In the sensitive area of professional indemnity, where an insurer's reputation is an added factor, the concept of prevention is even more important. It is essential to retain the confidence of the insurer and this may be difficult to reconcile if the adviser is working to a fixed fee. In the future, achievement of savings against budgeted spend on individual or blocks of claims is likely to be a prerequisite.

The financial services sector is becoming more selective in its use of lawyers. Limited consumer confidence, mis-selling, increased regulatory over-heads, bluechip failures and competitive pressures from all sides are forcing the pace of change. Recent and forthcoming regulatory changes require law firms to field strategically astute lawyers who can provide practical solutions capable of immediate local implementation. To do this, legal teams must invest substantial time and effort in becoming more involved in the commercial aspects of a client's business to understand and, where possible, anticipate their needs.

If law firms have regular cashflow from one sector, this should enable them to be more entrepreneurial elsewhere. If they work in some areas where rates are low and opportunities for innovation are limited, managers in those areas have the duty to develop a low-cost business model. In areas where rates are higher and more complex expertise is required, additional costs must be directly reflected by market success.

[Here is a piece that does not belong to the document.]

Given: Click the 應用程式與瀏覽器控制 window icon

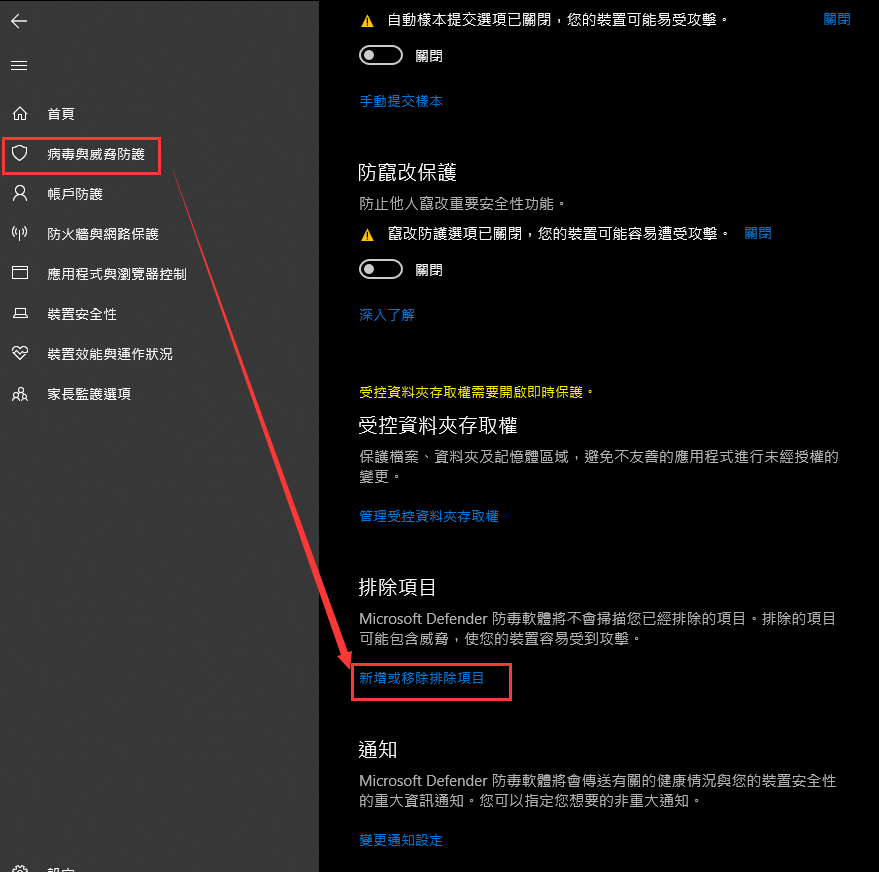Looking at the screenshot, I should click(19, 274).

In every sector, it is clear that there must be fair reward, balanced with fair risk for both parties. Naturally, to secure a bigger reward, the lawyer is expected to assume a higher risk. Over the medium term, prudent businessmen and lawyers will look to smooth some of the peaks and troughs of cashflow, and most will be prepared to make some sacrifices in return for certainty of income going forward.

Providing all parties communicate, understand what they are trying to achieve and how their success will be judged and rewarded, then the concept of no gain without pain should be relished rather than feared.

Iain Moore is the regional senior partner in the Manchester office of Beachcroft.